Copper foil is only used on the cathode side, and due to the way aluminum interacts with lithium on the negative terminal of the battery, it cannot be used here. Likewise, copper would dissolve if it was used as a current collector at the anode. There are other materials that could replace copper at the cathode, such as stainless steel, carbon/graphite, and titanium, but these have issues around their cost, weight, and conductivity, which means adoption is very unlikely.
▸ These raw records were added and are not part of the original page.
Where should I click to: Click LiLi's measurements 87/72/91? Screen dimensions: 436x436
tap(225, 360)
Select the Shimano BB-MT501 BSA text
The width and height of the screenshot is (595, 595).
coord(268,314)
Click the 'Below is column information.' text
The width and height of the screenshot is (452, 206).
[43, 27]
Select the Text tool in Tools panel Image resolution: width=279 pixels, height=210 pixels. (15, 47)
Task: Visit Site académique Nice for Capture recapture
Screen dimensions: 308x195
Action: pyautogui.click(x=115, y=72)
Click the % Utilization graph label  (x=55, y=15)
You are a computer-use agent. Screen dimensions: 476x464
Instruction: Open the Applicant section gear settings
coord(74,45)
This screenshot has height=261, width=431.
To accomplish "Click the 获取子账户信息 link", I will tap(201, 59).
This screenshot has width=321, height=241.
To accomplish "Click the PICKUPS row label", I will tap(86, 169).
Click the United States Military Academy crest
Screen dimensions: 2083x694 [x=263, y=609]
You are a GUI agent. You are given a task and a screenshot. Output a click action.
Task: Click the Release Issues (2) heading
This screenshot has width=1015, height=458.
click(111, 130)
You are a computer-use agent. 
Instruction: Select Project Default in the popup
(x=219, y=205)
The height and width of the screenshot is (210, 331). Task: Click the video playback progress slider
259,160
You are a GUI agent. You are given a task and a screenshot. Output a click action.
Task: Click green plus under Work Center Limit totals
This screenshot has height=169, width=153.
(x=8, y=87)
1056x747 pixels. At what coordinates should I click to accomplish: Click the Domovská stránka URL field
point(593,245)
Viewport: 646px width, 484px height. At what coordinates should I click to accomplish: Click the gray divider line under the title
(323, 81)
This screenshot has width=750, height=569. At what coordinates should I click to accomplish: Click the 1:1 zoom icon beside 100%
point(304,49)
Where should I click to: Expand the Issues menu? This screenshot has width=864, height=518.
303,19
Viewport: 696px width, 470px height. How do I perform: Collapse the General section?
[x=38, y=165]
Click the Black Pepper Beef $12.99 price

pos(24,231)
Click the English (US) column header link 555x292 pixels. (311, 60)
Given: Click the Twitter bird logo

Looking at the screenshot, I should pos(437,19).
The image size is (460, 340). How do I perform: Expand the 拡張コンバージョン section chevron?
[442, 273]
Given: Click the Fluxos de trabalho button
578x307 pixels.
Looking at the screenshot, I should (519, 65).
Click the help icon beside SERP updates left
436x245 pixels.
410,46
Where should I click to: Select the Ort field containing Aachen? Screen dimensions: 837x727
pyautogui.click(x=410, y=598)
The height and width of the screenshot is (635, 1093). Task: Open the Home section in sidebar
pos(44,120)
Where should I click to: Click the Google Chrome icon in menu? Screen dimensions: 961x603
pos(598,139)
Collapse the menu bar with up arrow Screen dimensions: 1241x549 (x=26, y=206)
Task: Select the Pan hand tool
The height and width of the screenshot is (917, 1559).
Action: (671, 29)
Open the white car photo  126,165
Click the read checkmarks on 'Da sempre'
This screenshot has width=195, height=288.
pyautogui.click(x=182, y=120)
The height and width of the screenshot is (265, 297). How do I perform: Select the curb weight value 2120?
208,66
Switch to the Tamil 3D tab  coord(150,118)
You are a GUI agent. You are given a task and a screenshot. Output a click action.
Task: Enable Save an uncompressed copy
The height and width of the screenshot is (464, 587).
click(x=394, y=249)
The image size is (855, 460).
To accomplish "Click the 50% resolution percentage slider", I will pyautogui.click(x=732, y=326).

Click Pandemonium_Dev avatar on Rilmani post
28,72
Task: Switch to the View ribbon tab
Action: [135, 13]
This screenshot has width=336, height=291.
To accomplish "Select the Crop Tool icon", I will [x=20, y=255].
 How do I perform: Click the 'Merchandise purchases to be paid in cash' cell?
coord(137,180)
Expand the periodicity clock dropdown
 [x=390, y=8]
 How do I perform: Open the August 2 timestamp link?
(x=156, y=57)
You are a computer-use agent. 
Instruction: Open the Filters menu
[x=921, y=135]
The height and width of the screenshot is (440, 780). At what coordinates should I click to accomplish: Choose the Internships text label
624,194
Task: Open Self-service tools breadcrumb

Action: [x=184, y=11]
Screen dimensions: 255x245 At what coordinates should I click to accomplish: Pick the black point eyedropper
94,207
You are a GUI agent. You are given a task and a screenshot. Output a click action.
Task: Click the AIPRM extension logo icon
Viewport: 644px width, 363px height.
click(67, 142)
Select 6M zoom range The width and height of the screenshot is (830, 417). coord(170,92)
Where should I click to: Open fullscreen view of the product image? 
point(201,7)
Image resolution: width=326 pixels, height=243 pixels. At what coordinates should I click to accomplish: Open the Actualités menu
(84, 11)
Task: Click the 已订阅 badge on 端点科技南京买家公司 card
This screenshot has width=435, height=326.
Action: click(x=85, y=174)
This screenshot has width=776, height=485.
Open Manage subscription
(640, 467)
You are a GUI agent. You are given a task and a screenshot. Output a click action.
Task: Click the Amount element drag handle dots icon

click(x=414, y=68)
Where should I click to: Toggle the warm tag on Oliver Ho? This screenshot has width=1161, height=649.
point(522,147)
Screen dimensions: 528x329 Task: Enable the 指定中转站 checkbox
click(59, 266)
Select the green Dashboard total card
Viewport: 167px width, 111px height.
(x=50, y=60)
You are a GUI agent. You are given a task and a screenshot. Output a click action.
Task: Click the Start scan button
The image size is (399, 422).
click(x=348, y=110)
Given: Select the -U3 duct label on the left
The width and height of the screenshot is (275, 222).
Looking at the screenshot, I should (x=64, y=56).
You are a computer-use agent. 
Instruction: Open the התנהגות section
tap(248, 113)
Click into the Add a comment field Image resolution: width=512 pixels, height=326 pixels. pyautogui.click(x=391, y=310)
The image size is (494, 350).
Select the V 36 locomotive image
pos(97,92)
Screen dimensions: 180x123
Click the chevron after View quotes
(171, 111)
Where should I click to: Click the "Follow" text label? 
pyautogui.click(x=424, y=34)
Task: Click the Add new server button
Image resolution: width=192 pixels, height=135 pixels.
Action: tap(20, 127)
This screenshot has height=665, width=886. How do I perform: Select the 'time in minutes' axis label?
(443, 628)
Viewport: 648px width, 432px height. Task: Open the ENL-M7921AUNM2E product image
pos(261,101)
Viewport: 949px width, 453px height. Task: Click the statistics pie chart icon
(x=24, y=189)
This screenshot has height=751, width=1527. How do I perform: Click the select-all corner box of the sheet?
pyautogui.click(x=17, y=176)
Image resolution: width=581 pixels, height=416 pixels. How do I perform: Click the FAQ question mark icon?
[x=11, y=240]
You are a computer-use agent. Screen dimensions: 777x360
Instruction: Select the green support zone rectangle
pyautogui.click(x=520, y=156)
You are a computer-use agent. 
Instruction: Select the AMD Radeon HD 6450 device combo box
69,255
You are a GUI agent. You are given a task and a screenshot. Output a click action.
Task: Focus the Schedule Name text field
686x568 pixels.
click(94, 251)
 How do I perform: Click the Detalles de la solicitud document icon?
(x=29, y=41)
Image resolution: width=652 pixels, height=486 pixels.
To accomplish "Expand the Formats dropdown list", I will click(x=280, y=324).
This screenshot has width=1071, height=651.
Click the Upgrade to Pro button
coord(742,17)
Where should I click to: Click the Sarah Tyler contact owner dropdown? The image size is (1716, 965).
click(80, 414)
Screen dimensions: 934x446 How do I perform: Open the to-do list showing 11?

So, with copper foil being the only reasonable choice as a current, is there anything that can slow its growing demand? IDTechEx finds that there are a couple of mechanisms that reduce the amount of copper needed per kilowatt hour of battery capacity. The first is moving to thinner foil sheets. Today’s standard copper foil thickness is 10µm, but IDTechEx has seen companies working on foils with thicknesses of 6µm and below. The other factor that impacts copper intensity is battery chemistry.
Battery chemistry is one of the biggest factors governing how much energy a cell can store. Assuming that everything else remains the same, such as material thicknesses and cell form factor, then if chemistry A has double the energy of chemistry B, batteries made with chemistry A will have half the copper of batteries with chemistry B for the same overall energy capacity. In reality, this is not far off the situation with the leading battery chemistries – NMC and LFP. IDTechEx’s research found that the average copper intensity in kg/kWh of an LFP cell was nearly double that of an NMC cell.
Other chemistries are available and have their place in electrification, but for the automotive market over the next 10 years, IDTechEx predicts that LFP and NMC will dominate, accounting for more than 90% of the market between them. LFP will likely grow its market share between now and then thanks to its good-enough energy density and lower prices compared to NMC. This will cause a corresponding increase in copper demand for electric vehicles, as coupled with LFP’s higher copper intensity, IDTechEx also expects average battery sizes per vehicle to increase.